Nous avons eu un vrai plaisir à échanger sur les défis et opportunités liés à l’adoption de modèles circulaires dans le secteur de l’automobile avec Mino Yamamoto, Directrice Economie Circulaire chez Valeo. On vous raconte tout !

 

1. Quelle est la position de Valeo vis-à-vis de l’économie circulaire ?

L’innovation pour la mobilité de demain sera durable ou ne sera pas. C’est pourquoi à Valeo la décarbonation va main dans la main avec l’économie circulaire. Ainsi, nous prenons en compte tout le cycle de vie du produit en embarquant l’ensemble de notre chaîne de valeur pour une innovation durable.

Comme le rappelle notre CEO, « Depuis plus de 20 ans, nos choix en matière de technologies, de gouvernance, de gestion environnementale et sociale illustrent notre volonté de traiter les enjeux du développement durable dans leur globalité. »

Évidemment, la priorité du secteur automobile est de réduire les émissions CO2 et donc de décarboner la phase d’usage. Chez Valeo, 60% de nos ventes y contribuent déjà aujourd’hui grâce à l’électrification et la gestion thermique des batteries pour toutes les formes de mobilité routière. En 2021, nous avons lancé notre programme de décarbonation CAP 50. Valeo est en outre signataire de la campagne « Business Ambition for 1.5°C », qui rassemble les entreprises s’engageant pour la neutralité carbone à 2050 en utilisant le cadre strict du référentiel Science Based Targets initiative.
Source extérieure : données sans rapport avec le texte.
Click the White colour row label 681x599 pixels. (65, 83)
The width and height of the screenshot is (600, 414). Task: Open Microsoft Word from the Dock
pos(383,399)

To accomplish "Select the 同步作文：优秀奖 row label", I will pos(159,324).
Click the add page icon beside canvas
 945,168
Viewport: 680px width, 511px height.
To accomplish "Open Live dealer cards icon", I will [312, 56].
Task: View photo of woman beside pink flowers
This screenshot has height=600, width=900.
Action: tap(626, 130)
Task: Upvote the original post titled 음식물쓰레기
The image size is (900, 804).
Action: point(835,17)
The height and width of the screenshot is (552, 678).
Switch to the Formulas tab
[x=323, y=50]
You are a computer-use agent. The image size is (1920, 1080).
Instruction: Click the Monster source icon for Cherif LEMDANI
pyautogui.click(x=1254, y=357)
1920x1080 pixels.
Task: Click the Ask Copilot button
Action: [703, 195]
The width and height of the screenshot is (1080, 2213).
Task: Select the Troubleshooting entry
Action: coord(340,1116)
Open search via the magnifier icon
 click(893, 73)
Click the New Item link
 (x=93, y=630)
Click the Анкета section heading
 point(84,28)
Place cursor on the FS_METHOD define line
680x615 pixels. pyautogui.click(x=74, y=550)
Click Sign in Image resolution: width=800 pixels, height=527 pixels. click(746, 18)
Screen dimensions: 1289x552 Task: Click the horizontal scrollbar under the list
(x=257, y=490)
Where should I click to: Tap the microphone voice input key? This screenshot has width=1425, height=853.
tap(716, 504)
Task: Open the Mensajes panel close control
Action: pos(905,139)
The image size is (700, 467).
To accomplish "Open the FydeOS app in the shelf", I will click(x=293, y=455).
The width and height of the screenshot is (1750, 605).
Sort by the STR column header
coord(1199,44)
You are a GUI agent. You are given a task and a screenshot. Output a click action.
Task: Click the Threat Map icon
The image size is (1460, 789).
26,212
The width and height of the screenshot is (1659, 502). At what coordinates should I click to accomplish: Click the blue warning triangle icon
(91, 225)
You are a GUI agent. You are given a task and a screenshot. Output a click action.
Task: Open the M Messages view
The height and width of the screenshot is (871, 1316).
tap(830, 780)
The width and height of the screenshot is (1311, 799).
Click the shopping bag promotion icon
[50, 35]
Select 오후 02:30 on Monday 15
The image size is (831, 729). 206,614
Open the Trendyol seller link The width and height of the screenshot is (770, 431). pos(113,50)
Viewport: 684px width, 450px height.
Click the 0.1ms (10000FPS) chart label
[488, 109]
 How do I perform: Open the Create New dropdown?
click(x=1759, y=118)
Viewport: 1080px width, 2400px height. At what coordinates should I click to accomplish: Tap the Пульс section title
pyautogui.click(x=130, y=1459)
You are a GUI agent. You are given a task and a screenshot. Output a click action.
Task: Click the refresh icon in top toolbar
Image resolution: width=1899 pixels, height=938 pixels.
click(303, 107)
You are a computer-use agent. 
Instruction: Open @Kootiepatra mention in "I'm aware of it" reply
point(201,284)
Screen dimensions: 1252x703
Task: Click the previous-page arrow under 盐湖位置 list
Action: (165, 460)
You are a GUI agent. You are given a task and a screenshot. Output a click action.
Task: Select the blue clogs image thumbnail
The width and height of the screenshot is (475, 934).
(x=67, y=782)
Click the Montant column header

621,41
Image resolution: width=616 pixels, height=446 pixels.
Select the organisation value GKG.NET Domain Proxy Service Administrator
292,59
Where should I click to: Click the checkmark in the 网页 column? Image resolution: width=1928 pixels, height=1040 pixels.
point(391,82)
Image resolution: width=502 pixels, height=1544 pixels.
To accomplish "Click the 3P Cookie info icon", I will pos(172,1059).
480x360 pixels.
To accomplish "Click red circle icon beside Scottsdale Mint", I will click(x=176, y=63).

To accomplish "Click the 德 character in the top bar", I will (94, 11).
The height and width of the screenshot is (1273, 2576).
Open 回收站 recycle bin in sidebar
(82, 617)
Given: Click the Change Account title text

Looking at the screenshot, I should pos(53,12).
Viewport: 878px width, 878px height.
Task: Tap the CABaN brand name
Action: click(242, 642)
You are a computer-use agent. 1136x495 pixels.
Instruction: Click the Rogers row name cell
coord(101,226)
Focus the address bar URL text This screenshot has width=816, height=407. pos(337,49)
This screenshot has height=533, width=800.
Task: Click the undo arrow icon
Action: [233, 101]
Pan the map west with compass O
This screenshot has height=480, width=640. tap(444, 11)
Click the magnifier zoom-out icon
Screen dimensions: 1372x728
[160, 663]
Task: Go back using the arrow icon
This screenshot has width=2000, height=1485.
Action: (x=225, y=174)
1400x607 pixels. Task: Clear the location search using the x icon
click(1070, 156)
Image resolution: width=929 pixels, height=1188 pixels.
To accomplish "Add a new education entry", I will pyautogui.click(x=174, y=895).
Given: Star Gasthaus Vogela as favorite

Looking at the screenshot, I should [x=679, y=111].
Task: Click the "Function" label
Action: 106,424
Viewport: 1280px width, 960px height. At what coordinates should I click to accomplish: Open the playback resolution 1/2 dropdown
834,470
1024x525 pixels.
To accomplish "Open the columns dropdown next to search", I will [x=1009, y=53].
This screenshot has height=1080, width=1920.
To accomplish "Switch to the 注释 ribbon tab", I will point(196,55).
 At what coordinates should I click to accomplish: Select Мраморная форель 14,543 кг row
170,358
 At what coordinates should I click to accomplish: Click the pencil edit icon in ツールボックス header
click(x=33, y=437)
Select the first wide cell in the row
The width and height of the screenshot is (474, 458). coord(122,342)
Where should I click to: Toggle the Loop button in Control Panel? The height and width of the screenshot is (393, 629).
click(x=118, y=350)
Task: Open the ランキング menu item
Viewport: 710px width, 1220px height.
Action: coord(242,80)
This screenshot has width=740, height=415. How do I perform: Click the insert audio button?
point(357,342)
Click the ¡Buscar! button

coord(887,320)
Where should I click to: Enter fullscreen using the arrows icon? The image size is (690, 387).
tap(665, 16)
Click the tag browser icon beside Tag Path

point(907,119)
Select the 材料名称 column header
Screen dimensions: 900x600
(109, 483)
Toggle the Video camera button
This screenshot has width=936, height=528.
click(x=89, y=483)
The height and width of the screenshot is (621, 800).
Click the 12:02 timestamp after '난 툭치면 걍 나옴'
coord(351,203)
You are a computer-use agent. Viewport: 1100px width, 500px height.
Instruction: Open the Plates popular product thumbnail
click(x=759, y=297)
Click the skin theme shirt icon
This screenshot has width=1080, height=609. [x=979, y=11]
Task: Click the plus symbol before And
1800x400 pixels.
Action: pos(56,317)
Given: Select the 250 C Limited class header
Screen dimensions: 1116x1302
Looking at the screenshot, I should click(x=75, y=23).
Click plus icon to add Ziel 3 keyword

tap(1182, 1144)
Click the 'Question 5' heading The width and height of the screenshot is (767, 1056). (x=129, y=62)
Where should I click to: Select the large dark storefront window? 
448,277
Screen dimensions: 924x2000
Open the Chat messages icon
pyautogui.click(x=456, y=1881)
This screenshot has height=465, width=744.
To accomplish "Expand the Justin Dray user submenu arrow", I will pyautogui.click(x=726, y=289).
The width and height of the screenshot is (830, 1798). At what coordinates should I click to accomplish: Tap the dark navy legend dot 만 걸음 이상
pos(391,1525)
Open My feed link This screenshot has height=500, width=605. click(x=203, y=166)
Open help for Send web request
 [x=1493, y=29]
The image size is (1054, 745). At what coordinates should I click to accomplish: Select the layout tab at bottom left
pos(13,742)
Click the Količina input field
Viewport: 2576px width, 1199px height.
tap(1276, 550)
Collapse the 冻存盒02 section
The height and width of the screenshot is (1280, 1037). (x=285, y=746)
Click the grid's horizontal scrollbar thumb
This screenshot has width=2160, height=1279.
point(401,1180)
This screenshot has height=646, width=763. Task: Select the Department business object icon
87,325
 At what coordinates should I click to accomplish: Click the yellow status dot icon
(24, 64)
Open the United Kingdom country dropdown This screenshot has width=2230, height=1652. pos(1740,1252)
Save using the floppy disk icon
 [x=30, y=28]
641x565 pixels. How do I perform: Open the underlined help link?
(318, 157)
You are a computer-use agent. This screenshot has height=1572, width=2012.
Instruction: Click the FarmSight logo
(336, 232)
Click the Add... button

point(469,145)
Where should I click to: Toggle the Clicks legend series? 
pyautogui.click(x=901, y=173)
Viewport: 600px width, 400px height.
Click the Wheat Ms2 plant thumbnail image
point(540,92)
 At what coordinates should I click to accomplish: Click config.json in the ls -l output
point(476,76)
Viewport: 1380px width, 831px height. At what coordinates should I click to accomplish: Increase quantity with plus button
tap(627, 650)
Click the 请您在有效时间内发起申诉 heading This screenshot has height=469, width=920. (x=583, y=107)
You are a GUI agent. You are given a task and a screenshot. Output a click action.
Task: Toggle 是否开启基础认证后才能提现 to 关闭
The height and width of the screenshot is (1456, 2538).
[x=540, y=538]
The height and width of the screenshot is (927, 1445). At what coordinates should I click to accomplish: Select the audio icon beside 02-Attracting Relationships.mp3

Mais nous allons plus loin. Avec notre programme d’économie circulaire, nous allons fermer la boucle en valorisant davantage les produits en fin de vie. Ici, nous avons un double enjeu : retenir la valeur du produit assemblé le plus longtemps possible et en dernier ressort, préserver au moins la valeur de ses matériaux grâce au recyclage. Nous avons donc lancé en 2023 un programme d’économie circulaire articulé autour de 4Rs. Et nous y allons “full speed” ! Nos 4R, c’est d’abord Robustifier, pour maximiser la pérennité du produit, puis c’est Réparer et Remanufacturer, pour remettre à neuf les produits en fin de vie; et enfin, c’est Recycler, à activer en dernier ressort pour retourner au matériau brut à réinjecter dans les nouveaux produits. Ces 4Rs ont été pensés pour valoriser notre cœur de métier : le produit. Notre mission circulaire est très claire : Prolonger la durée de vie du produit assemblé final aussi longtemps que possible pour conserver un maximum de sa valeur. Pour atteindre notre ambition de circularité, nous devons agir sur 3 leviers : Business, Conception & Opérations.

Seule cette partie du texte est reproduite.